On Fri, Dec 06, 2024, Ashish Kalra wrote:
> On 12/6/2024 4:30 PM, Sean Christopherson wrote:
> >> This can reuse the current support (in KVM) to do SEV INIT implicitly when
> >> the first SEV VM is run: sev_guest_init() -> sev_platform_init()
> >
> > I don't love the implicit behavior, but assuming hotloading firmware can't be done
> > after SEV_CMD_INIT{_EX}, that does seem like the least awful solution.
> >
> > To summarize, if the above assumptions hold:
> >
> > 1. Initialize SNP when kvm-amd.ko is loaded.
> > 2. Define CipherTextHiding and ASID params kvm-amd.ko.
> > 3. Initialize SEV+ at first use.
>
> Yes, the above summary is correct except for (3).
Heh, that wasn't a statement of fast, it was a suggestion for a possible
implementation.
> The initial set of patches will initialize SNP and SEV both at kvm-amd.ko module load,
> similar to PSP module load/probe time.
Why?
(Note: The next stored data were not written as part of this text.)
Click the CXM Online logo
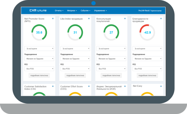This screenshot has width=187, height=114. [x=38, y=11]
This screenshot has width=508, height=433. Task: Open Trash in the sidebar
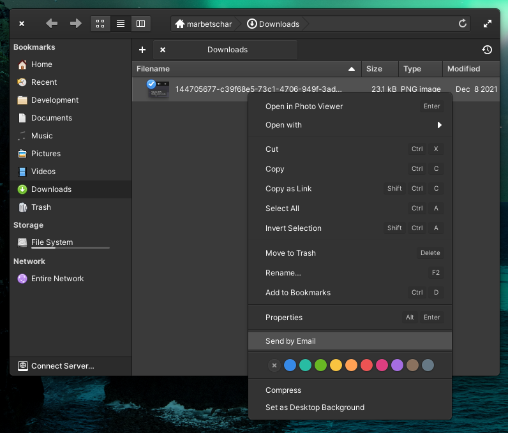41,207
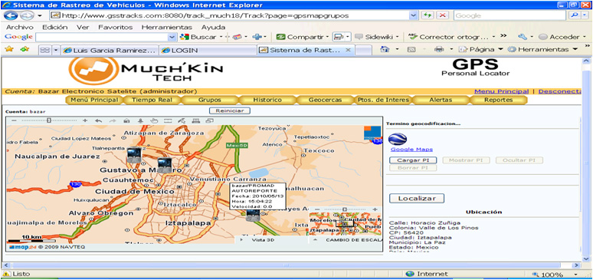Screen dimensions: 593x280
Task: Open the Favoritos menu
Action: pyautogui.click(x=116, y=28)
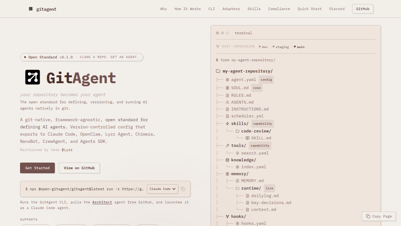Select the wrench icon beside tools/
This screenshot has height=226, width=401.
[227, 145]
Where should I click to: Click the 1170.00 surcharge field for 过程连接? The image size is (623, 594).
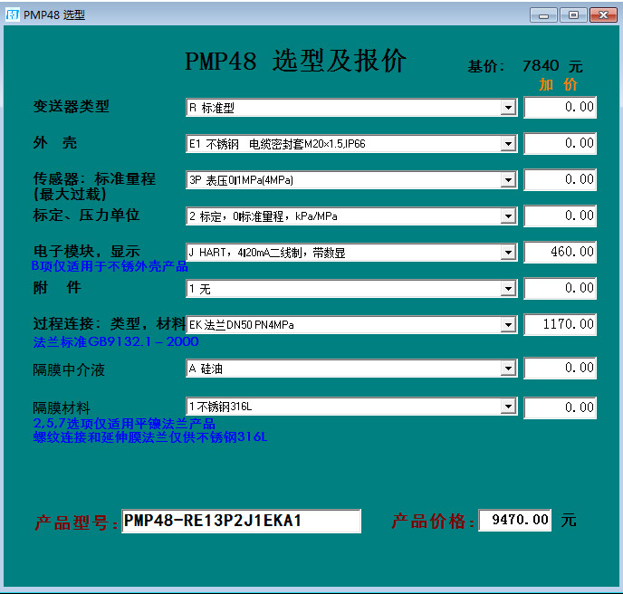560,324
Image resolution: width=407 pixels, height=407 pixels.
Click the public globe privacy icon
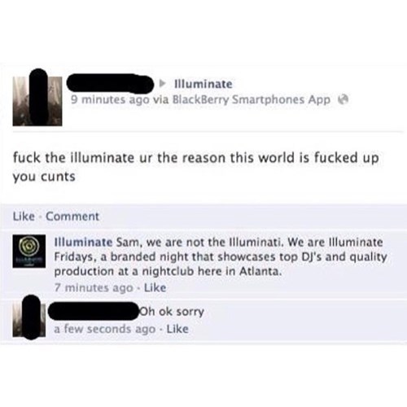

If SEV+ is initialized at kvm-amd.ko load, doesn't that prevent firmware
hotloading?
> For backward compatibility, the PSP module parameter psp_init_on_probe will still be
> supported, i believe it is used for INIT_EX support.
Again, why? If the only use of psp_init_on_probe is to _disable_ that behavior,
and we make the code never init-on-probe, then the param is unnecessary, no?
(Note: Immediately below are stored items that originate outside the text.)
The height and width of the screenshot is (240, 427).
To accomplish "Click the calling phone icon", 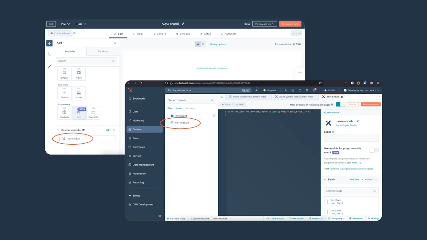I will coord(286,90).

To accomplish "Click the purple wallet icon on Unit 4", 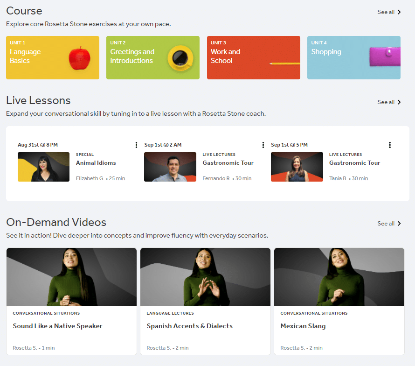I will pyautogui.click(x=385, y=57).
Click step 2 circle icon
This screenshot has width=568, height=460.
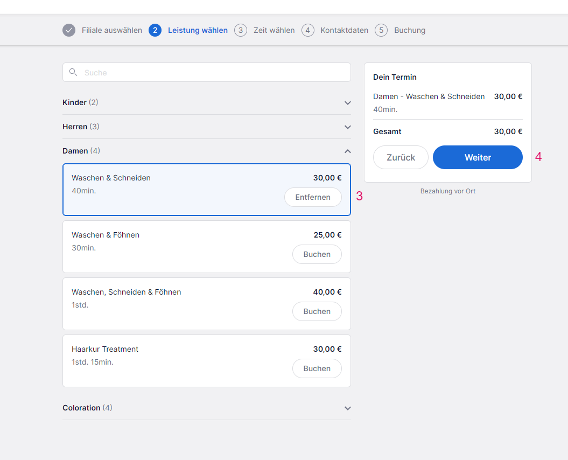(x=155, y=30)
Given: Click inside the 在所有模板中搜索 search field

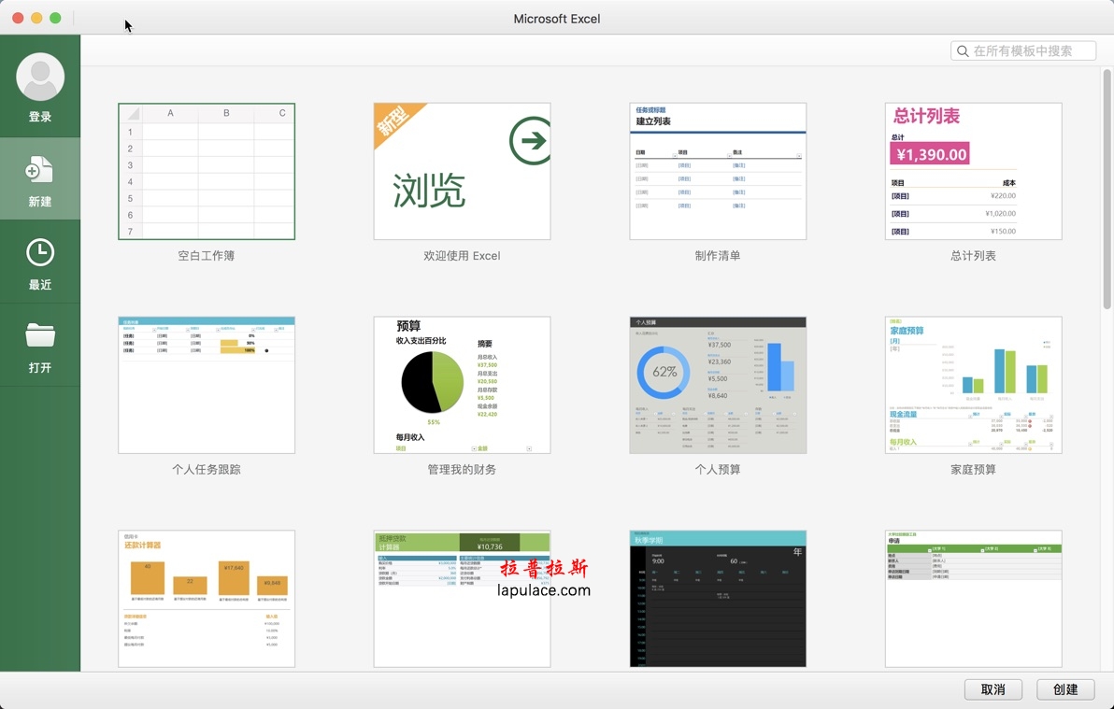Looking at the screenshot, I should 1023,50.
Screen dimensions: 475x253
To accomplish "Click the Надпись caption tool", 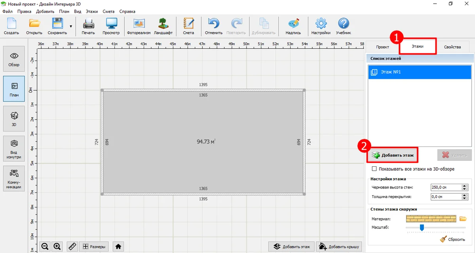I will coord(293,26).
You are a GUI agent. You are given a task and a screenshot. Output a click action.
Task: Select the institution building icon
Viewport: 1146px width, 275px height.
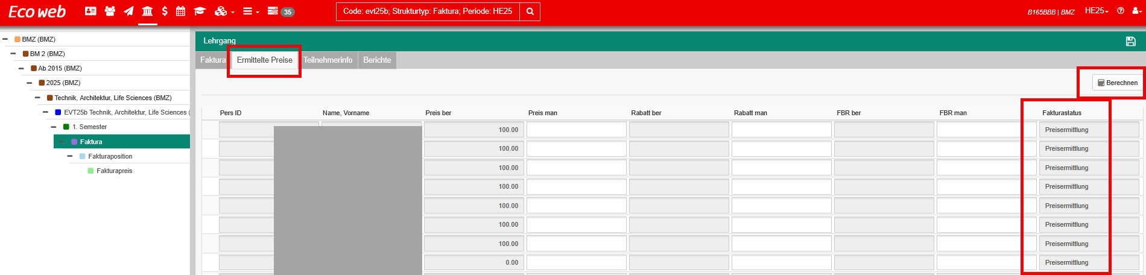(x=147, y=11)
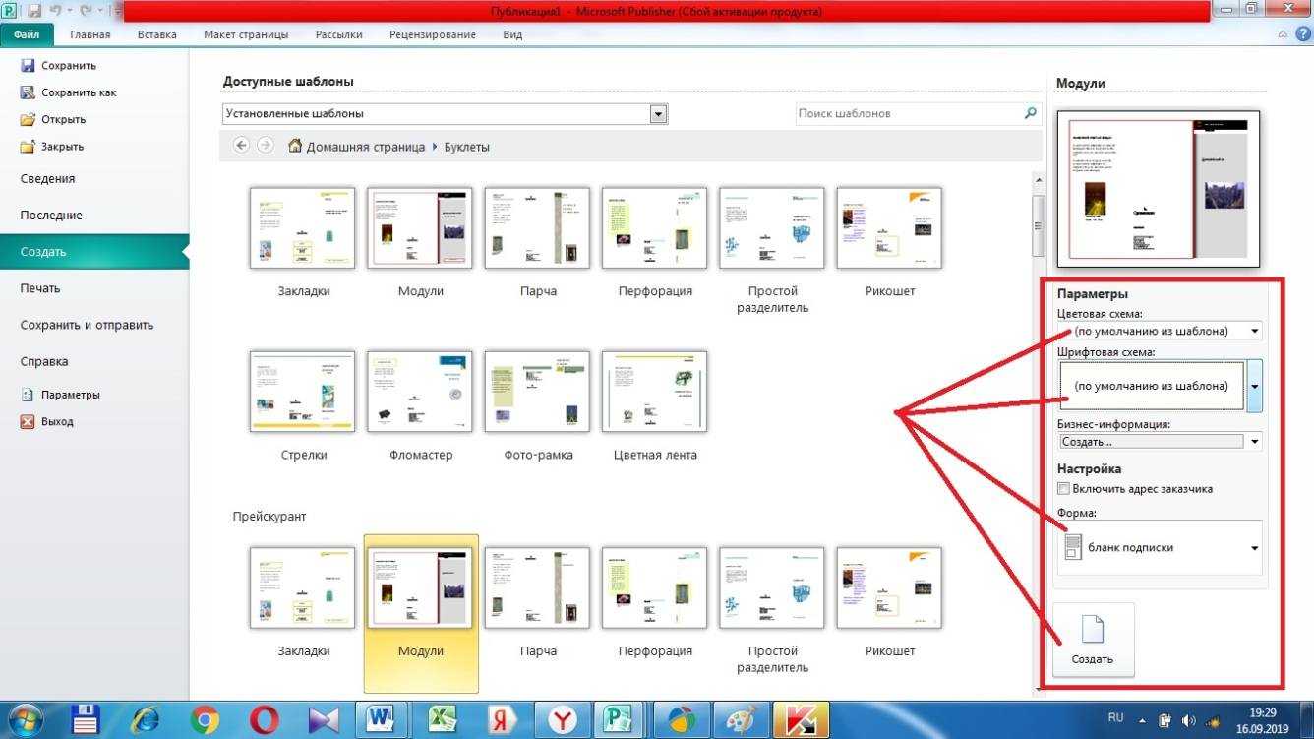Expand the color scheme dropdown
1314x739 pixels.
pos(1254,332)
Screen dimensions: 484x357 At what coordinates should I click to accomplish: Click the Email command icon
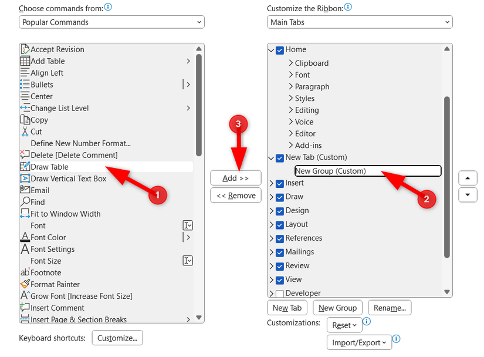coord(25,190)
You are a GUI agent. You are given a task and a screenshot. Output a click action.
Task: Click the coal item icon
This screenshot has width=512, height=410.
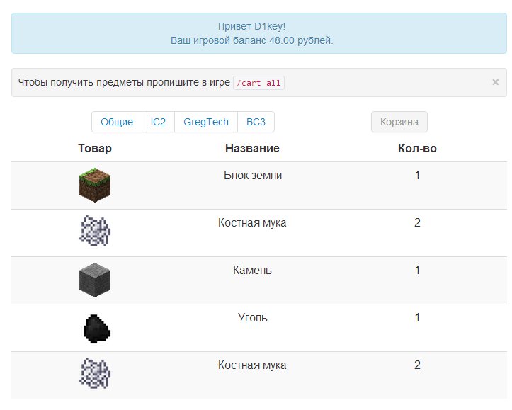[x=96, y=329]
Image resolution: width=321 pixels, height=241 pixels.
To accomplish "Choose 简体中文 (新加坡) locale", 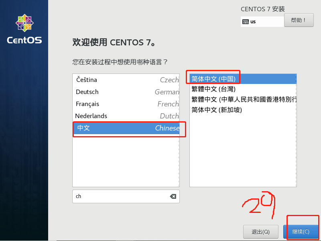I will point(243,110).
> > Just to triple check: that will allow firmware hotloading even if kvm-amd.ko is
> > built-in, correct? I.e. doesn't requires deferring kvm-amd.ko load until after
> > firmware hotloading.
>
> Yes, this should work, for supporting firmware hotloading, the PSP driver's
> psp_init_on_probe parameter will need to be set to false, which will ensure
> that SEV INIT is not done during SEV/SNP platform initialization at KVM module
> probe time and instead it will be done implicitly at first SEV/SEV-ES VM launch.
Please no. I really, really don't want gunk like this in KVM:
init_args.probe = false;
ret = sev_platform_init(&init_args);
That's inscrutable without a verbose comment, and all kinds of ugly. Why can't
we simply separate SNP initialization from SEV+ initialization?